Day 2 of the 2019 ILG National Conference in Milwaukee started with a favorite guest – EEOC Commissioner Victoria Lipnic.  Commissioner Lipnic last addressed the ILG National Conference in 2016, during which time, as she reminded attendees, she was likewise talking about pay data reporting, she had just created the Chief Data Officer role at EEOC and it was several months before the breakout of the #metoo movement.

With respect to the new EEO-1 Component 2 pay data reporting tool, or the “elephant in the room” as she called it, Commissioner Lipnic shared insights and history about the litigation, Court’s Order and how we got where we are today.

She expressed to conference-goers that

the goal is to have everyone comply by the end of September

to satisfy Judge Chutkan’s Order.  She additionally acknowledged that collection of the data is “not easy”; that having to go back to 2017 “is not in any way easy” but that is “what a federal judge has ordered.”  In Commissioner Lipnic’s opinion,

this is no way for public policy to be made.

From this, she offered a bit of advice of a lesson learned by the agency:

If you want your interests to be heard, you must intervene.

She went on to explain how the agency is going to “take a breath” and learn from what they get in the data – to undertake “an honest assessment”.  She desires a bipartisan and open process to learn about the utility and burden associated with the report, and encouraged participants to keep track of the burden associated with filing the required reports.  In her view,

balancing burden and utility is what good policy should be about.

Reflecting back how the agency dealt with issues in the past, she recounted “we took our time to think about it.”

During a subsequent conference session on the modernization of the EEOC, EEOC’s Chief Data Officer, Chris Haffer, answered a few questions about the Component 2 reporting, including whether there would be an “automatic extension” of the September 30th reporting period.  At this time, Dr.
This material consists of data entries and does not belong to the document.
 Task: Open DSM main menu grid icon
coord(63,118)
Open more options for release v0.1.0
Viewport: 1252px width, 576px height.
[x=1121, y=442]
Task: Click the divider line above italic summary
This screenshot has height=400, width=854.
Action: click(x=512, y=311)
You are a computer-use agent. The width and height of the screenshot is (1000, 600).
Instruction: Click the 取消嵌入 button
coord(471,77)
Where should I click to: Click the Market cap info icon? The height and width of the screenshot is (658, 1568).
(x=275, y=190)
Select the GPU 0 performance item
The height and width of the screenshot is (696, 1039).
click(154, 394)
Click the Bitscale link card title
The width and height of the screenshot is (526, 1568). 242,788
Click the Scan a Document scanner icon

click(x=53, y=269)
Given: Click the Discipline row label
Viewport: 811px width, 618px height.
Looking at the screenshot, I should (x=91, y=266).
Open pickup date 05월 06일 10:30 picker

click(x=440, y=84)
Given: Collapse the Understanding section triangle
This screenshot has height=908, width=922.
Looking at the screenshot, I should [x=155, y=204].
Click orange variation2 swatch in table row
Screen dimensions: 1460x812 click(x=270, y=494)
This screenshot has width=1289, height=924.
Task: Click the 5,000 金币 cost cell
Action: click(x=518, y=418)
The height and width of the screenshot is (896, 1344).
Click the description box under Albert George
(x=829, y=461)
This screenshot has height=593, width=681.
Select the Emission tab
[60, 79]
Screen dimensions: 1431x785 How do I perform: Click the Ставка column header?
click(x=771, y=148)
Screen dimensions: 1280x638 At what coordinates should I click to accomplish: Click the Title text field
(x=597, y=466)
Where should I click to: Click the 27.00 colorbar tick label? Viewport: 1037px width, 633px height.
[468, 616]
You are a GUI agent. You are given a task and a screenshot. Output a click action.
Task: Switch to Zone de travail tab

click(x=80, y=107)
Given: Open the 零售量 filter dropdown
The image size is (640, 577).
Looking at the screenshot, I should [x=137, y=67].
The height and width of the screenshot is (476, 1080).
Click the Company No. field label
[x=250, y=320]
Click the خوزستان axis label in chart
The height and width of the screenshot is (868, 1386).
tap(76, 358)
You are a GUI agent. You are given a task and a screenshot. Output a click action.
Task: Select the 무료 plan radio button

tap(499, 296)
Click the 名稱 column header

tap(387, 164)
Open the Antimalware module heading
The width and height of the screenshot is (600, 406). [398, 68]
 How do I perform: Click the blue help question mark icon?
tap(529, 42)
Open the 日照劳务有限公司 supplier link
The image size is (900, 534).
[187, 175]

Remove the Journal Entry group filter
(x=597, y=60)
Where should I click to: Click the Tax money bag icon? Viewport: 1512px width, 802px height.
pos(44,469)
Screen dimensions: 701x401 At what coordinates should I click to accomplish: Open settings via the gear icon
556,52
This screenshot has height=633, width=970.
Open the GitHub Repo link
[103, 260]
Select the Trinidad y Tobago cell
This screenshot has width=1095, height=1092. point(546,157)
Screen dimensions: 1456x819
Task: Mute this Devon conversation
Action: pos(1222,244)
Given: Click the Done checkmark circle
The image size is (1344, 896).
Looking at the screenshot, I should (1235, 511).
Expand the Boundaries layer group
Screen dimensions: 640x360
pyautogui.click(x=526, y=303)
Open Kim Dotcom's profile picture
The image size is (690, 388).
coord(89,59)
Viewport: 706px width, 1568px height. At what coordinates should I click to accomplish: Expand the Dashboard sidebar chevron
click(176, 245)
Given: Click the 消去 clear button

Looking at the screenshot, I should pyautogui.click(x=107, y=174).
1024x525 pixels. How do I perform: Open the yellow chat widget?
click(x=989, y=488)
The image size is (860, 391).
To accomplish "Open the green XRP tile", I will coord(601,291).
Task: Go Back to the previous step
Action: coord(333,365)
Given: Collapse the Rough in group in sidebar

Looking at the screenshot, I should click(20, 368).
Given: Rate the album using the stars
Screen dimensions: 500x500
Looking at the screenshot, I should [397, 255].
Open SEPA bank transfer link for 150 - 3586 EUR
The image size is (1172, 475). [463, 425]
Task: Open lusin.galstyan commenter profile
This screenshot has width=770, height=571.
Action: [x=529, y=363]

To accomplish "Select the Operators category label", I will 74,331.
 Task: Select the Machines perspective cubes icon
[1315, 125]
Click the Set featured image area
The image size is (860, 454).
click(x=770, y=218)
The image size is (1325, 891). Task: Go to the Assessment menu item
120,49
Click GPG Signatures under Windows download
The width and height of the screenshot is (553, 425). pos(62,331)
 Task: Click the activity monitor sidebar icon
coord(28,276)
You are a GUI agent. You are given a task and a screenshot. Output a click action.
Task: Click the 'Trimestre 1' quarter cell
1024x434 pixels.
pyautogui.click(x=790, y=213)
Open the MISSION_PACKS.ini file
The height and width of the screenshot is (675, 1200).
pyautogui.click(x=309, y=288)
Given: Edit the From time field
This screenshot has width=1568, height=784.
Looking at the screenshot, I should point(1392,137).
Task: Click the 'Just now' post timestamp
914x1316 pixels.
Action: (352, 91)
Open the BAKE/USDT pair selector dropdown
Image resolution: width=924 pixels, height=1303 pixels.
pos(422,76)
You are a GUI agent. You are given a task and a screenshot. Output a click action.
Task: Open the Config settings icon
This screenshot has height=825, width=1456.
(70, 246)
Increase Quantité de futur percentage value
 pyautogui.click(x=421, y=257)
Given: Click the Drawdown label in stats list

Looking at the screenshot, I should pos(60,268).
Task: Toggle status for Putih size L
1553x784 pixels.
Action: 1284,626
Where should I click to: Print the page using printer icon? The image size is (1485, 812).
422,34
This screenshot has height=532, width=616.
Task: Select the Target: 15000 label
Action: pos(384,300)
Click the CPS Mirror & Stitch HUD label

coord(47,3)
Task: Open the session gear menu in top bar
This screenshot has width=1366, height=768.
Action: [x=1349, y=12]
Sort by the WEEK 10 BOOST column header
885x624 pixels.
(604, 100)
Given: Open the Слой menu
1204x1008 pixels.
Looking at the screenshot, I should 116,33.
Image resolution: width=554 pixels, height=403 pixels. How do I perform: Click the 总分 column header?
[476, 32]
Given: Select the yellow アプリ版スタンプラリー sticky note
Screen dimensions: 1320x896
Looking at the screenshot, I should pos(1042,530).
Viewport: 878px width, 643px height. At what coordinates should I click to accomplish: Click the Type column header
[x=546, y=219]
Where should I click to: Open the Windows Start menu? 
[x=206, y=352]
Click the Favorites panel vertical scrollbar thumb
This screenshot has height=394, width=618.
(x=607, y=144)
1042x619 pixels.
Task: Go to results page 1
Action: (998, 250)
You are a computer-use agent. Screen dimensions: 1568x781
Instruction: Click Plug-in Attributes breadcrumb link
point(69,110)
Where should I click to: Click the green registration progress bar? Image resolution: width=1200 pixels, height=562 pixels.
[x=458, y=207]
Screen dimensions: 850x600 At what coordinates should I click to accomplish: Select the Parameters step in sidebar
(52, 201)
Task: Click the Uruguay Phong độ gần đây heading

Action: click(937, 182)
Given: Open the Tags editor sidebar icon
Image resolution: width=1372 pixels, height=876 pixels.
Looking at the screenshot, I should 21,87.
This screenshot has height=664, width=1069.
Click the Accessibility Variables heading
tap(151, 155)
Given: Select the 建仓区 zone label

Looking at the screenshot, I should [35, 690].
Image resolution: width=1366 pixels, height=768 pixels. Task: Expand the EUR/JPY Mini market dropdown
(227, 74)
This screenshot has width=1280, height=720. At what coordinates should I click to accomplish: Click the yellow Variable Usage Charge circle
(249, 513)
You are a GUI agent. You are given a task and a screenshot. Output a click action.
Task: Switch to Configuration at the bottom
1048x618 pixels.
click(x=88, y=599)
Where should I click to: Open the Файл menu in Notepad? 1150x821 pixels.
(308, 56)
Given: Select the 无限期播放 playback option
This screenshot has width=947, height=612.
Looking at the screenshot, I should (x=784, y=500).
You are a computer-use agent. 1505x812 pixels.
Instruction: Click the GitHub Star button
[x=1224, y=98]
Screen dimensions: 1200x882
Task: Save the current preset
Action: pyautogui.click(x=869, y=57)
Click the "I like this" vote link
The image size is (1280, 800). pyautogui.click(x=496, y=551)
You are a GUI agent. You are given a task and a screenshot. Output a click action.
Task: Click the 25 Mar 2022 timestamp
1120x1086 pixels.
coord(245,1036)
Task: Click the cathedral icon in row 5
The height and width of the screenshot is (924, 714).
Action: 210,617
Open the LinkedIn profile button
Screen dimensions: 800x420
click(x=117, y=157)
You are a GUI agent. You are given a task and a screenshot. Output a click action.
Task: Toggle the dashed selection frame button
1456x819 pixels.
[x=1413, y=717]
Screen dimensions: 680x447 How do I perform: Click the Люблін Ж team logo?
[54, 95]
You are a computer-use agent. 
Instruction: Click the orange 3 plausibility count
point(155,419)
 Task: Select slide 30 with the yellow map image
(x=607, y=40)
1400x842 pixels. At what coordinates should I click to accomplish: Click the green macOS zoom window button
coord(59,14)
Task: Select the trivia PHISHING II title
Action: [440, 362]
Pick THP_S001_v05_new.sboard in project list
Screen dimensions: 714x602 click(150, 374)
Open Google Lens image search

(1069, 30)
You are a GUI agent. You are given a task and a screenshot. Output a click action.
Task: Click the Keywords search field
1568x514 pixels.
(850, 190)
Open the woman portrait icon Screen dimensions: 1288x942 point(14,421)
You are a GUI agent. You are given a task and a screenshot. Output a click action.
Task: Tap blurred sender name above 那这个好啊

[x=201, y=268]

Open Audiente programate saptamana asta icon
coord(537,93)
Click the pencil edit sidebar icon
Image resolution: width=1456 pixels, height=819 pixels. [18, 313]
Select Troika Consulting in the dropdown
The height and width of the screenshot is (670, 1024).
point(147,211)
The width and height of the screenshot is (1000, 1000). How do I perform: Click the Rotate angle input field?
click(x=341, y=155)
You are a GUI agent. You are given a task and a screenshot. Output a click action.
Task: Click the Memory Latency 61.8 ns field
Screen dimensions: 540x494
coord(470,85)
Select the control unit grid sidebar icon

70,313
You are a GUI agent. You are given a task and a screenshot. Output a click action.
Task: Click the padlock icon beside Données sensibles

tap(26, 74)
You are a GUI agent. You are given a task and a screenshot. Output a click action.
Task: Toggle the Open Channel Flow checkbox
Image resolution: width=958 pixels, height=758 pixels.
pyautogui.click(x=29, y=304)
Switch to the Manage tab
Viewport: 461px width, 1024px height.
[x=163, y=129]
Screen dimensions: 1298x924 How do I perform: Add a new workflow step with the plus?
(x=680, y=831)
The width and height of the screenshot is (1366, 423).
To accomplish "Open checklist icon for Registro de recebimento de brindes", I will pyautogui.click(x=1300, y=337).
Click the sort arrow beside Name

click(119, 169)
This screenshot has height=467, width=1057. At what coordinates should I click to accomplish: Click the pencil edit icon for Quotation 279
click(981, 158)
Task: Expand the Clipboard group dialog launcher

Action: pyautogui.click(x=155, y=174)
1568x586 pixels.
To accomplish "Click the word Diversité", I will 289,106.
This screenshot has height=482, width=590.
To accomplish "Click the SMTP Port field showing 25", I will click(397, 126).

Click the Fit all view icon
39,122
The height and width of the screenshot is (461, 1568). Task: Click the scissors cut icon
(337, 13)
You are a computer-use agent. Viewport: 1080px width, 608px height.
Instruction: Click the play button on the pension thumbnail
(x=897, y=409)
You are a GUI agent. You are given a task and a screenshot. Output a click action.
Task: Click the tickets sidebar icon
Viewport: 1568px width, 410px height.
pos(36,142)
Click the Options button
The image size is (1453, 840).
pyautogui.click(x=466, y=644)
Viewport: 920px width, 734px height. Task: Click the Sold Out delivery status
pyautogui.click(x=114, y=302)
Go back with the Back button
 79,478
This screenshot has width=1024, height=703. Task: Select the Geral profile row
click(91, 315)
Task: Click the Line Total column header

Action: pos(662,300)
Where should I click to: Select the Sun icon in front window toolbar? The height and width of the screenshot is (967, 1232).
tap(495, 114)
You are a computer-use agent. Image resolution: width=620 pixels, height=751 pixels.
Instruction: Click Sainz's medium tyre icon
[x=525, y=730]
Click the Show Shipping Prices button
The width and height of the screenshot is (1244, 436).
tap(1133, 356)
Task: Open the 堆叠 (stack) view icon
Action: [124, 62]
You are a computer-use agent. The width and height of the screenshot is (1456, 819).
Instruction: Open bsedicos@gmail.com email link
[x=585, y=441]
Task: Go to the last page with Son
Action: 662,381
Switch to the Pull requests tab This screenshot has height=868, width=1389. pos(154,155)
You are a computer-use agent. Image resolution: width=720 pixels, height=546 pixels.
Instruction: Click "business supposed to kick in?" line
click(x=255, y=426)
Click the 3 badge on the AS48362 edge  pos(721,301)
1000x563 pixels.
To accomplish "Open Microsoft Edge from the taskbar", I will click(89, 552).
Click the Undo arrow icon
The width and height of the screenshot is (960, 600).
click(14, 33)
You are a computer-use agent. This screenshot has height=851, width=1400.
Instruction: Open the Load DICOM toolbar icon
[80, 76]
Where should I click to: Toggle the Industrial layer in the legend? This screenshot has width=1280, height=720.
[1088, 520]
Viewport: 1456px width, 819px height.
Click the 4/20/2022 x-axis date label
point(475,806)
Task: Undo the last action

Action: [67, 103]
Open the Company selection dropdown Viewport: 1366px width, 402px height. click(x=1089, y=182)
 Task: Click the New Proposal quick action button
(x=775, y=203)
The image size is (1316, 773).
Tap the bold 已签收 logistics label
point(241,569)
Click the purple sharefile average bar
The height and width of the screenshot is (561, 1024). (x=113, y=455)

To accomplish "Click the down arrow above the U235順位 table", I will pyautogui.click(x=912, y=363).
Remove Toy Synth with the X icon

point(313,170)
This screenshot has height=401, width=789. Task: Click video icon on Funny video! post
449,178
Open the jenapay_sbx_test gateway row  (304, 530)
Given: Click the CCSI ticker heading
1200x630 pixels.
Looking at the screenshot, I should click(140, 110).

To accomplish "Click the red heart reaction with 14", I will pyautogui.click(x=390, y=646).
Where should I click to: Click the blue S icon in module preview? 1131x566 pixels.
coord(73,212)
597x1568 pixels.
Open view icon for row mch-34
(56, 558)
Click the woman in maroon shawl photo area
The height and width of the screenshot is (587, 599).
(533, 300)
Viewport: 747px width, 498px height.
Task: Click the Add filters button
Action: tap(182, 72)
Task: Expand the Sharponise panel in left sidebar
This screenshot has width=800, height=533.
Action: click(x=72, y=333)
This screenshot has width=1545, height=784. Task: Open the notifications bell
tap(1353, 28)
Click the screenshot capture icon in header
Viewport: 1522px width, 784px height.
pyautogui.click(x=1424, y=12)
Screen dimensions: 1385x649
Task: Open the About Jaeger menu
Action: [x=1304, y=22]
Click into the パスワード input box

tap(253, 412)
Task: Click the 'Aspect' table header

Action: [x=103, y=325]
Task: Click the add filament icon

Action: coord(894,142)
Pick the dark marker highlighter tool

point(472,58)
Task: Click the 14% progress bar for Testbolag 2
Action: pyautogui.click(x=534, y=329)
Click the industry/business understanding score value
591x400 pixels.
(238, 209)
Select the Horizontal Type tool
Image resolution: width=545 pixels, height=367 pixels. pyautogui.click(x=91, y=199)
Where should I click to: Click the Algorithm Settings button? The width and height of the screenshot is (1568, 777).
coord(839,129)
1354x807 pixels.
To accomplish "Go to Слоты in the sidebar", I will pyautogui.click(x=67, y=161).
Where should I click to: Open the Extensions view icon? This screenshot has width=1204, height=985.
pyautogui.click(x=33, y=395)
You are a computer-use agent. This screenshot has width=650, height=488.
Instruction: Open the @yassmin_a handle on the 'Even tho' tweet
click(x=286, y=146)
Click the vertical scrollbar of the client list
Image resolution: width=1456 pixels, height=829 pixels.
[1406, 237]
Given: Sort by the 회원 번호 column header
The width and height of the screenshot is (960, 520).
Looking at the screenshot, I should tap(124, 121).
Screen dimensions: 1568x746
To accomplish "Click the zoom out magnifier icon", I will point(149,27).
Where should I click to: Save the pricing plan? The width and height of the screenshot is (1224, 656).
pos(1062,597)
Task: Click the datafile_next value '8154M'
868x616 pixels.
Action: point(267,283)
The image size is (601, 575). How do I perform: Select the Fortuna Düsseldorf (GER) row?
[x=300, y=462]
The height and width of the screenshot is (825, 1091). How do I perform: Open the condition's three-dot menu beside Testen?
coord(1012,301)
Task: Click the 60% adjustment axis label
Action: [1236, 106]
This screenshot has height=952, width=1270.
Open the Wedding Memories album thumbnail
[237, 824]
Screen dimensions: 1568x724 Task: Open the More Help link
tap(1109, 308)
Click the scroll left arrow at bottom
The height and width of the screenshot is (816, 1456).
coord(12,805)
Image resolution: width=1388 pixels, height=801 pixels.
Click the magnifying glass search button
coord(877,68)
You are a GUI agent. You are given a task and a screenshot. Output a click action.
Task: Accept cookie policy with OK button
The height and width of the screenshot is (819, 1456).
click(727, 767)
Haffer said there would be no automatic extension.  He also mentioned that “data clean up” would likely take until at least January 2020 after which the files would go to EEOC for analysis of data quality and utility.

Following her remarks on pay equity, Commissioner Lipnic turned to another of her favorite topics – age discrimination.  She pointed out that “millennials are just a few years away from being covered by the Age Discrimination Act.”  She also touched briefly on the fact of the 10 year anniversary of the ADA Amendments Act, which increased protections for individuals with disabilities.

As part of a generous Question and Answer session, Commissioner Lipnic answered a particularly simple, yet probing question:  As federal contractors, what do you want us to focus on?  Her response was equally as simple and thought-provoking.  She encouraged contractors to “lead the way in recruiting for populations you traditionally have not gone to before.”

Commissioner Lipnic concluded her remarks by reciting an inscription from the George Washington Masonic National Memorial:

 Let prejudices and local interest yield to reason. Let us look to our National character, and to things beyond the present period.